His music — a combination of traditional African sounds and Western pop played on both African and Western instruments — provided the soundtrack to the country’s struggle against British colonial rule in the 1970s and its eventual independence in 1980.
As the years passed, he began criticising the country’s new government, aghast at its civil rights violations and economic oppression.
In 2004, he exiled himself from Zimbabwe to Oregon; he now lives with his wife and children in Eugene and continues to spread his message of unity through his music.
But after countless shows in the U.S. with his longtime band, the Blacks Unlimited, Mapfumo is worried his impassioned pleas are falling on deaf ears.

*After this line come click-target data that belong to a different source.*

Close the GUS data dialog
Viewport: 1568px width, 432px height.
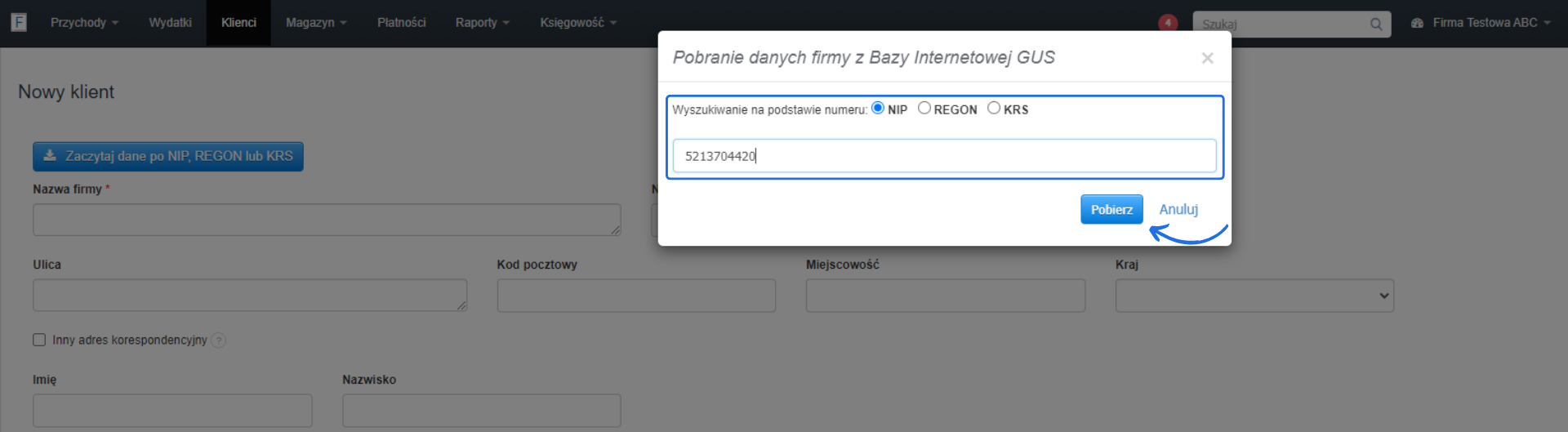click(1207, 58)
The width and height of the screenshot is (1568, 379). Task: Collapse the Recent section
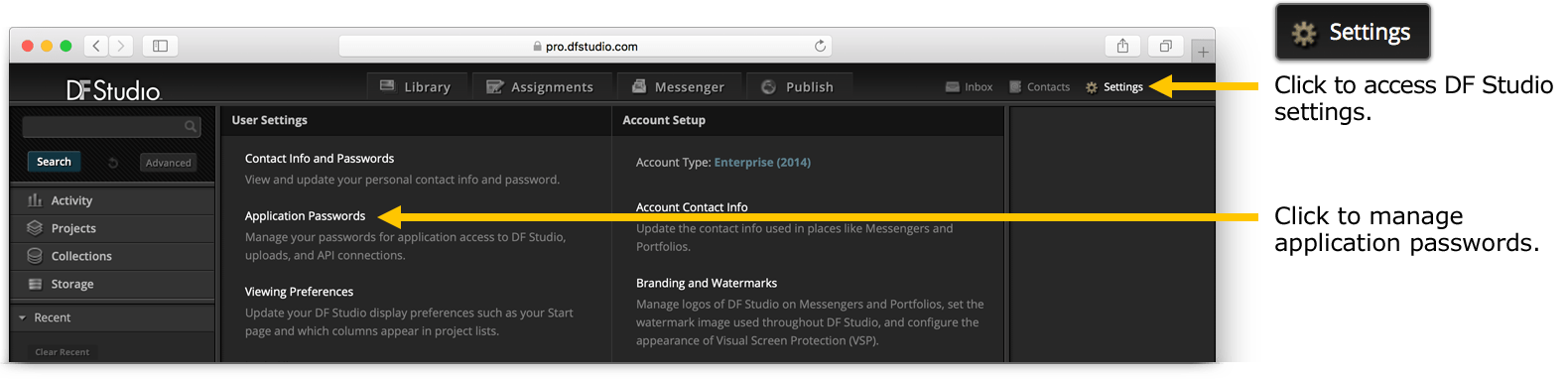22,318
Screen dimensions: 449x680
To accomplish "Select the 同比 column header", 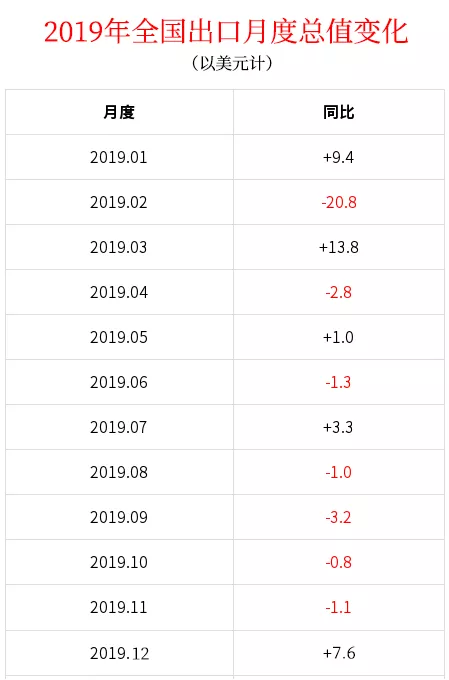I will point(338,112).
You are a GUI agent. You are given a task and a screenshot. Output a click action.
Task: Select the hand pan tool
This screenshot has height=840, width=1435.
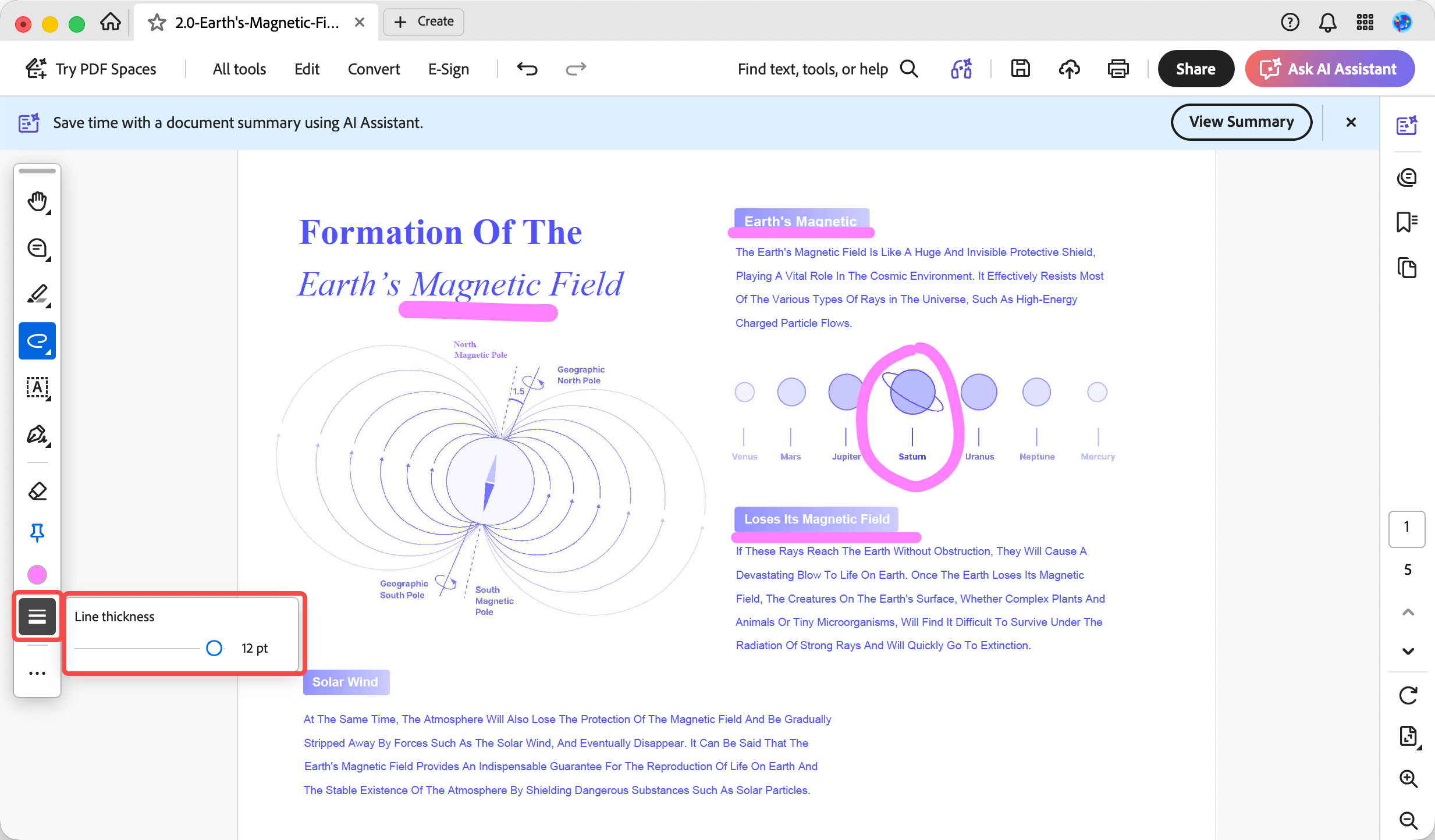37,202
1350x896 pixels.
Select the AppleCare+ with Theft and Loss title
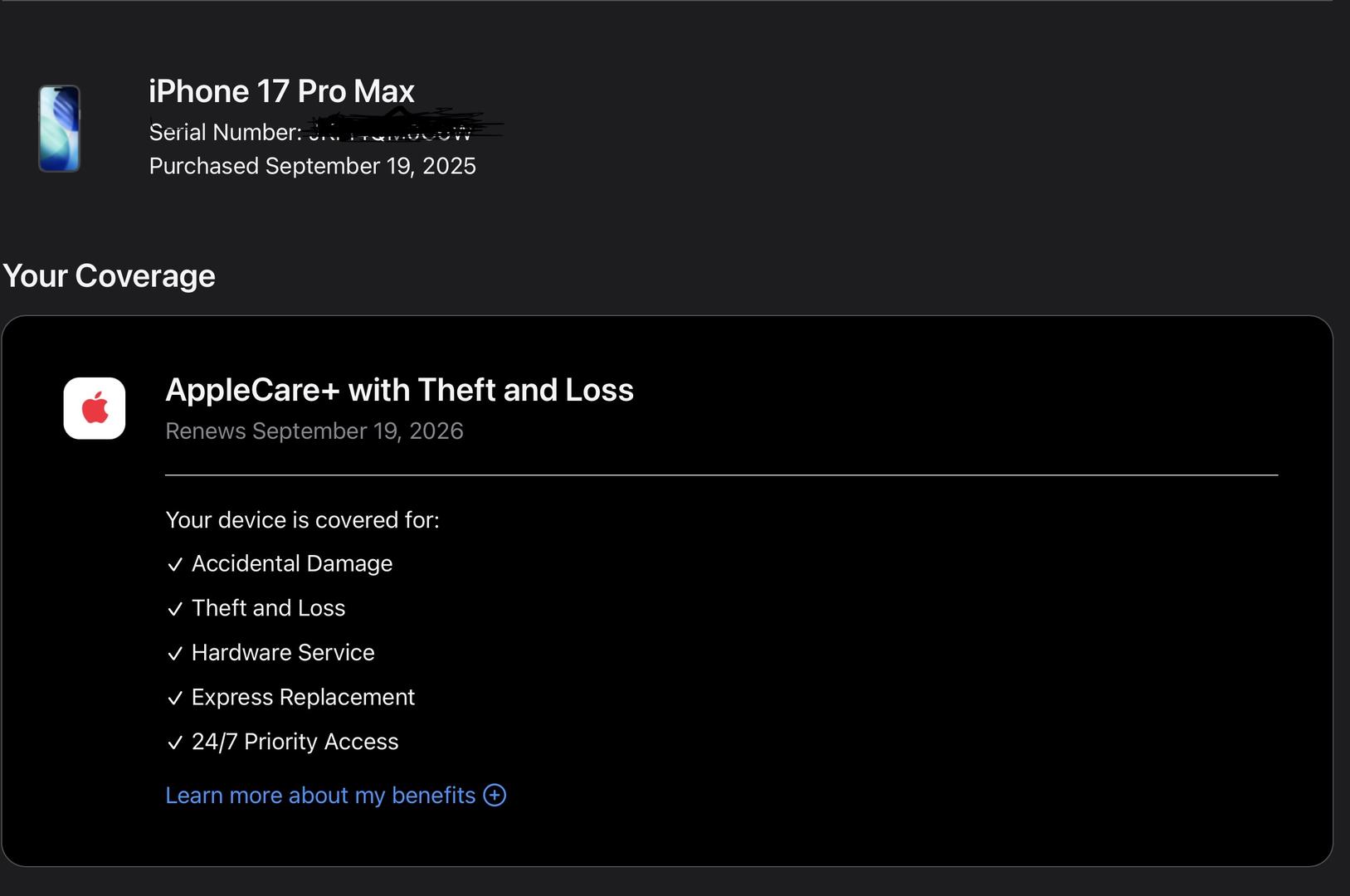(399, 390)

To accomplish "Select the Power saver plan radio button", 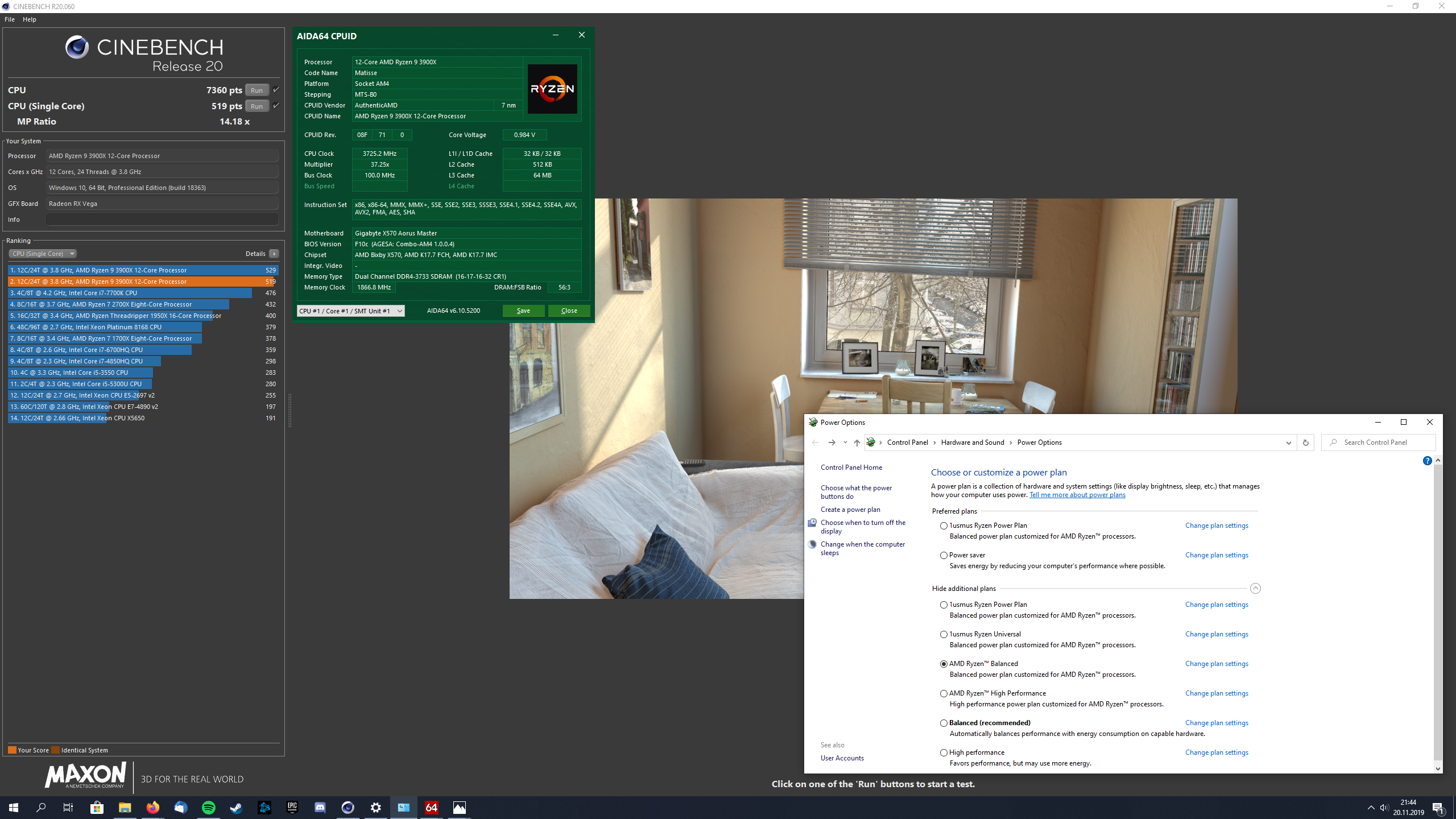I will [x=944, y=555].
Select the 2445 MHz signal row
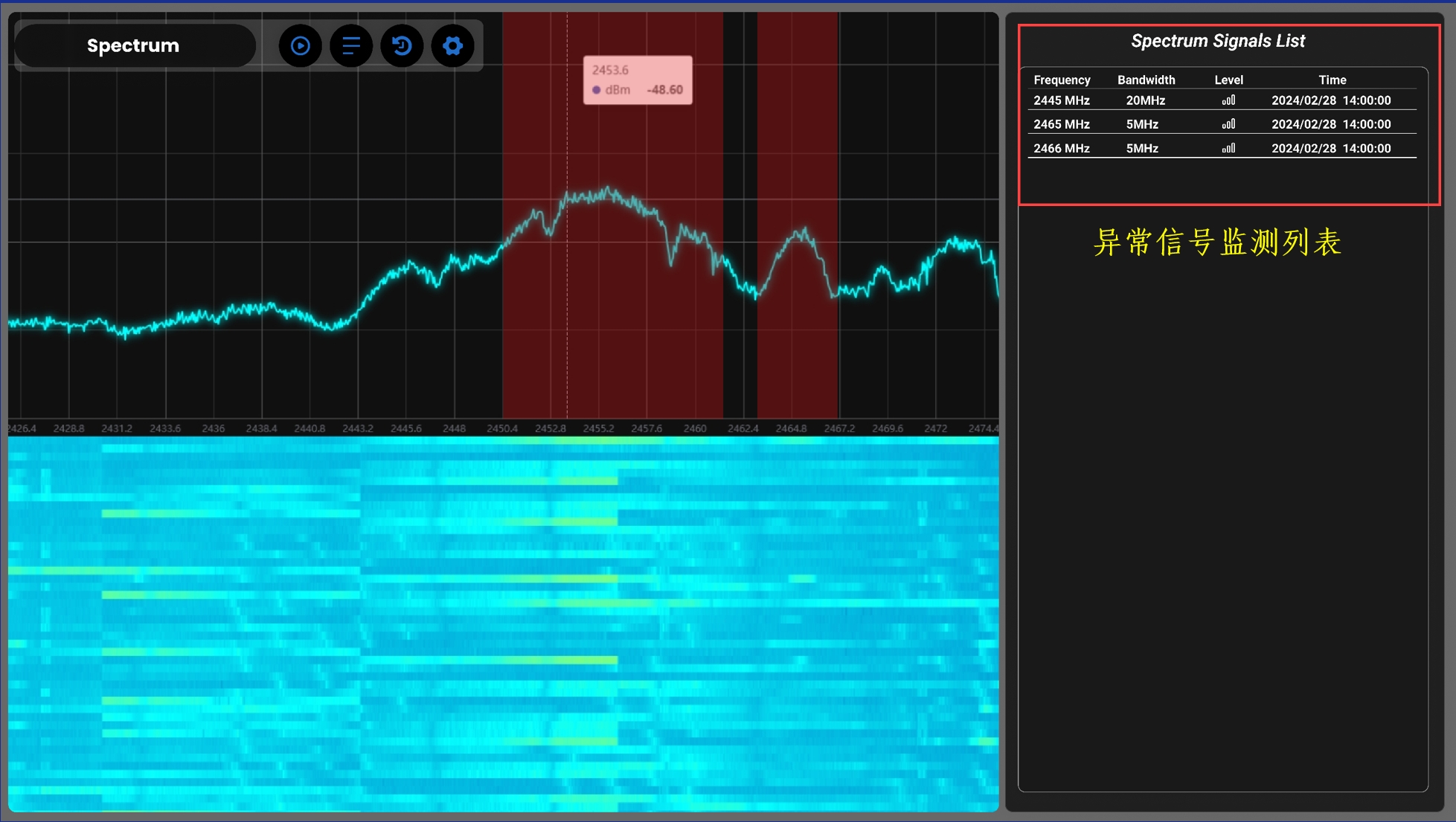This screenshot has width=1456, height=822. click(x=1062, y=100)
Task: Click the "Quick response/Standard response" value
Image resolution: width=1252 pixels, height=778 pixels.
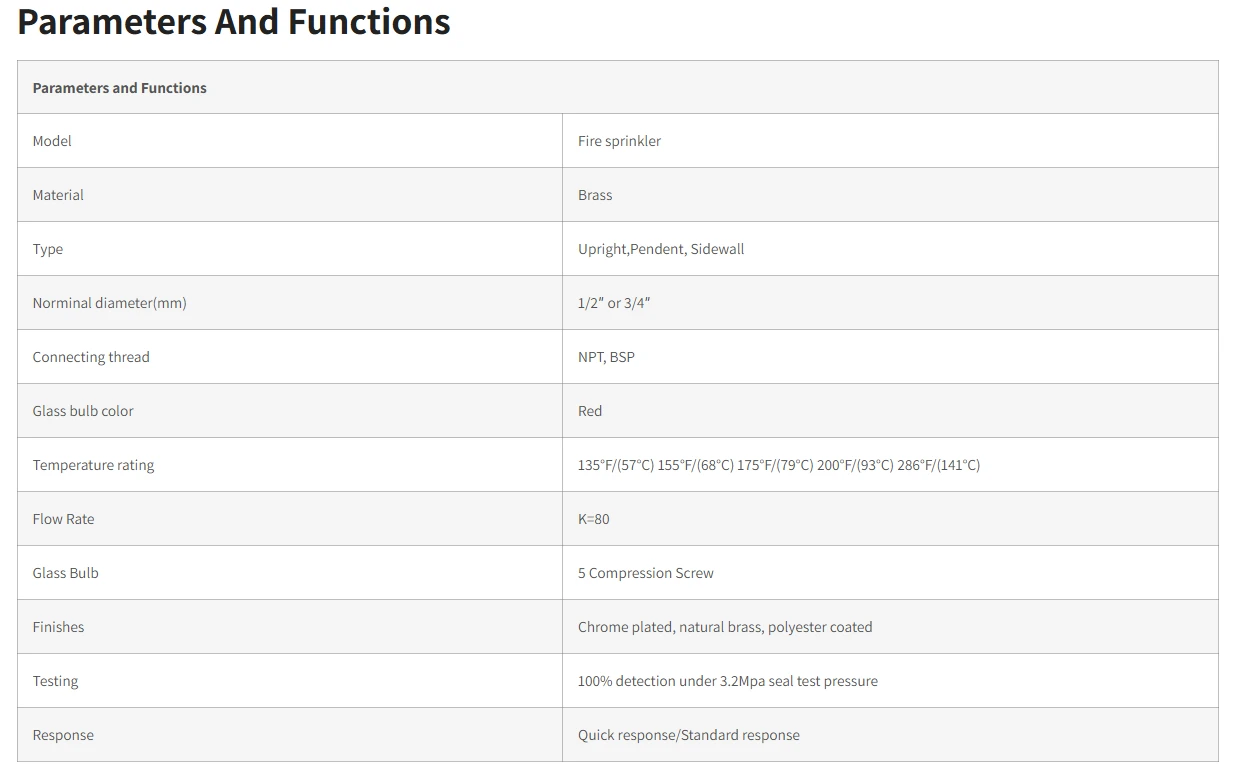Action: tap(689, 735)
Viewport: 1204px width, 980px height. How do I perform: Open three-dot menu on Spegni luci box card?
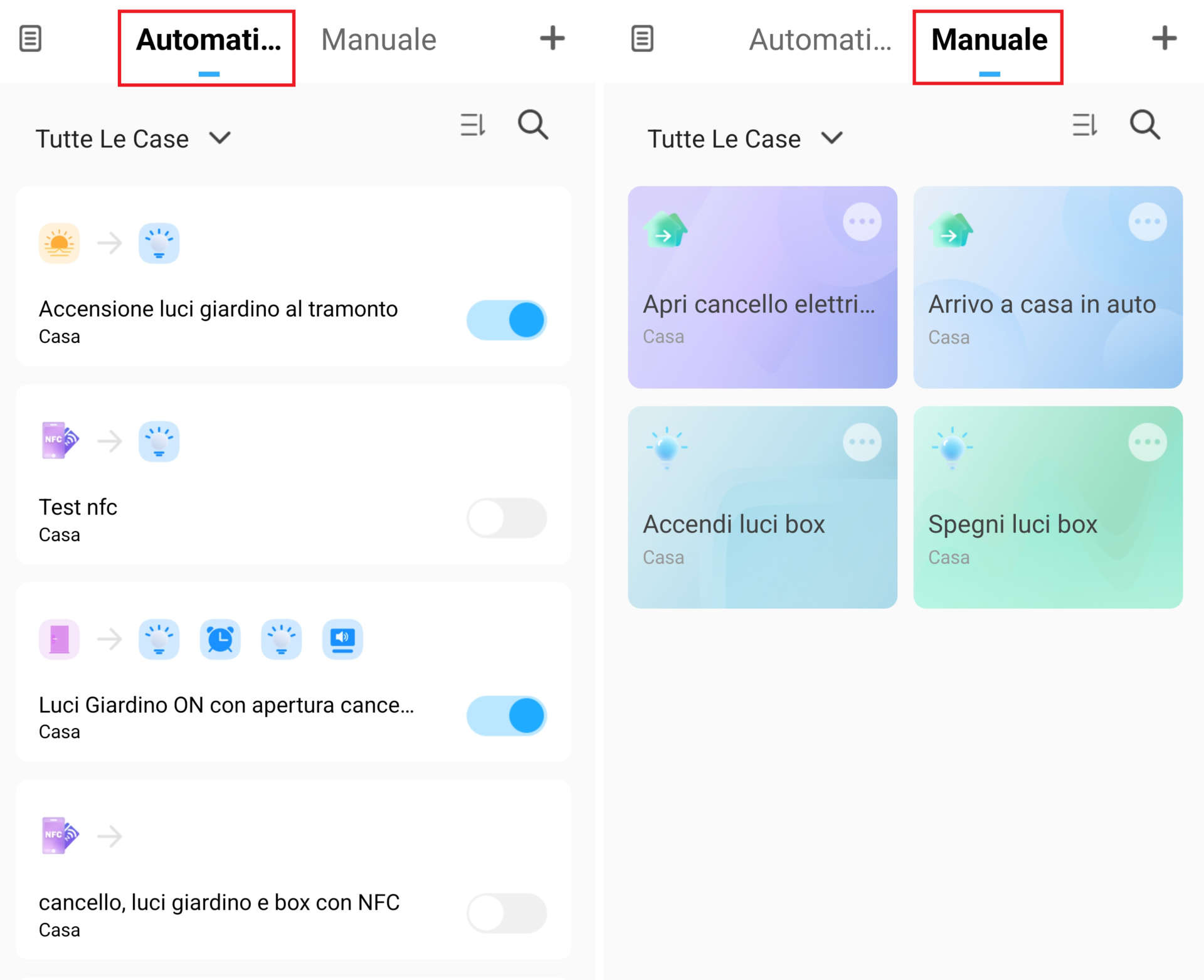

“I don’t think [American audiences are] paying an ear about it. If they were paying an ear to… the messages through my music, they would be doing something to help the Zimbabweans,” he said.
“Do you know, when we used to go to England to play for a mild racial audience, and mostly our audience were white.
“And today when we go to play music in England, it’s all about our people — you don’t see any white people now.
“A lot of [the Zimbabwean] people now are running away from home; they are refugees in England.
“A lot of people from Zimbabwe are living here in America now; they’re running away from those problems. And America doesn’t even notice that.”
Mapfumo isn’t about to give up his mission, though. “I stand with the poor people, and this is the reason why I’m not at home, back home, because I am against that government,” he said.
He perfomed in Oregon on Friday. After that, he’ll head back to Mozambique and South Africa for a tour at the end of November.
The tour could prove historic: Mapfumo and his band have plans to visit Zimbabwe for the first time in a decade.
Constant harassment from the Zimbabwean government put a halt to his visits to the country shortly after his move, but the time has come for his return, he said.
“When I go back there, my friend, it’s gonna be — well, I don’t know. It’s gonna be a very, very big day for people, especially for Zimbabweans,” Mapfumo said.
“They know who I am, they know I’m fighting against that government and I’m opposed to everything they are doing to our people.
“So last time when I went to Mozambique, a lot of them came across the border to come to Mozambique just to see my face and to listen to my music.
“I’ve never abandoned the poor people; they see me as their hero in some ways. Some even cried tears when they saw me in Mozambique.”
Mapfumo has carried on his work even in exile, continuing to release albums on a regular basis.
His most recent album, last year’s Danger Zone, coincided with a joint biography and career-spanning compilation album put together by longtime friend and bandmate Banning Eyre, Lion Songs: Thomas Mapfumo and the Music That Made Zimbabwe.
The biography recounts Mapfumo’s early years growing up in rural Marondera, Zimbabwe, under British colonial rule, where he absorbed the music and culture of his people.
By age 10, he was living in Mbare, where he got his first taste of Western music.
“I grew up in a country myself where there was no radio music, and my own parents were staying in the city and I was staying with my grandparents who were staying in the country,” Mapfumo said.
“My own parents relocated to the city, and the first time I started listening to radio music, I started listening to a lot of bigger names like Elvis Presley, Frank Sinatra and Nat King Cole, every one of them.
“I went through a lot of music — The Beatles, The Rolling Stones, Chicago Transit Authority, Blood, Sweat and Tears.”
As a teenager, he began playing these songs in groups such as the Hallelujah Chicken Band and Acid Band, but soon felt the urge to express his people’s struggles through his music.
He founded Blacks Unlimited in 1978, transposing the rhythms of the mbira, or thumb piano, on his guitar and creating Chimurenga (“struggle” in Shona).
“When I started writing Chimurenga, I was thinking of my own identity,” Mapfumo said.
“I wanted to identify my own self with my own people. When my people were fighting for their freedom in that country, that’s when I started seriously writing my own music, and I was supporting the struggle itself.”
The music’s revolutionary themes eventually landed Mapfumo in jail in 1979, after the colonial government deciphered the inflammatory messages in the Shona lyrics.
But he was released in time for the first free elections in Zimbabwe in 1980.
At the time he played a celebratory concert alongside reggae legend Bob Marley — an early and obvious influence on Mapfumo.